Both the MDR1-MDCKII and Caco-2 models produce comparable results with non P-gp substrates and compounds with low and medium permeability. However, MDCK-MDR1 model is generally considered to be a better tool to predict and classify compounds that are likely to pass through the blood–brain barrier, while Caco-2 model is the standard for predicting intestinal absorption.

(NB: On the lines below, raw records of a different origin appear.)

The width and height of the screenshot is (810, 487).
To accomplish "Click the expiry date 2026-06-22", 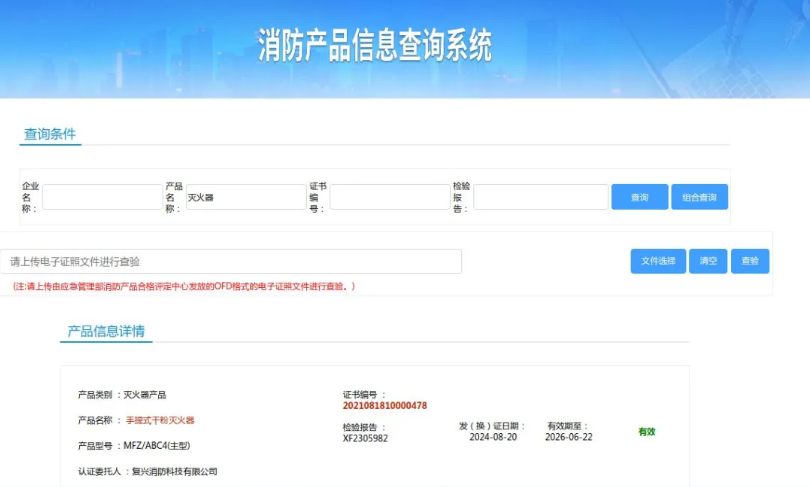I will (x=568, y=437).
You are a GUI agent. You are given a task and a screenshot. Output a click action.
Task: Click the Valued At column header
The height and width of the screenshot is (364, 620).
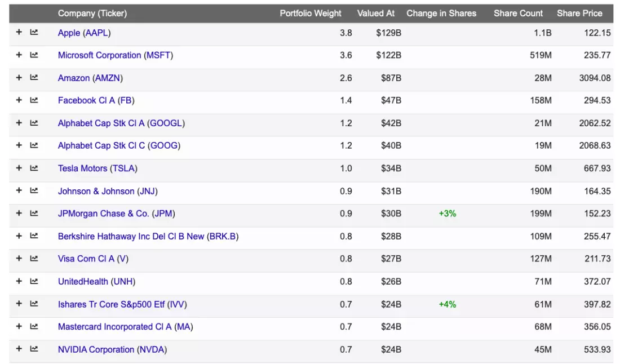coord(375,14)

Service Details: MDR1-MDCKII cell line (Sigma-Aldrich, cat.#MTOX1303) is cultured according to the supplier’s recommendations. The MDR1-MDCKII assay is carried out in 24-well insert plates (Millipore). Prior to use, the integrity of MDR1-MDCKII monolayer is verified by transepithelial electrical resistance (TEER) measurements. The assay is performed by spiking a compound (in duplicates, at 10 µM) into the apical and/or basolateral compartments of the trans-well insert, and monitoring the appearance of this compound on the basolateral and/or apical side at a predetermined time point. Incubation time for tested compounds is 1.5 h; buffer pH is 7.4 (or 6.5 optionally) in the donor and 7.4 in the acceptor compartments. High and low permeability controls are run with every experimental batch to verify assay validity. Similar permeability assay using Caco-2 (human colorectal adenocarcinoma line) cell line is also available upon request.
Deliverable: Based on compound concentrations measured by LC-MS/MS, apparent permeability coefficient (Papp), reflecting the ability of a compound to penetrate cell monolayer, is calculated. Efflux ratios and P-gp substrate liability are determined if applicable. Full study report is provided.
Sample Submission: A minimal accurately weighable quantity of dry compound (2 µM) or 50 µL of 20 mM stock DMSO solution is required for this assay. For multiple assays, lesser amount of compound per assay may be sufficient. Brutto formulas are required for all studies involving MS detection.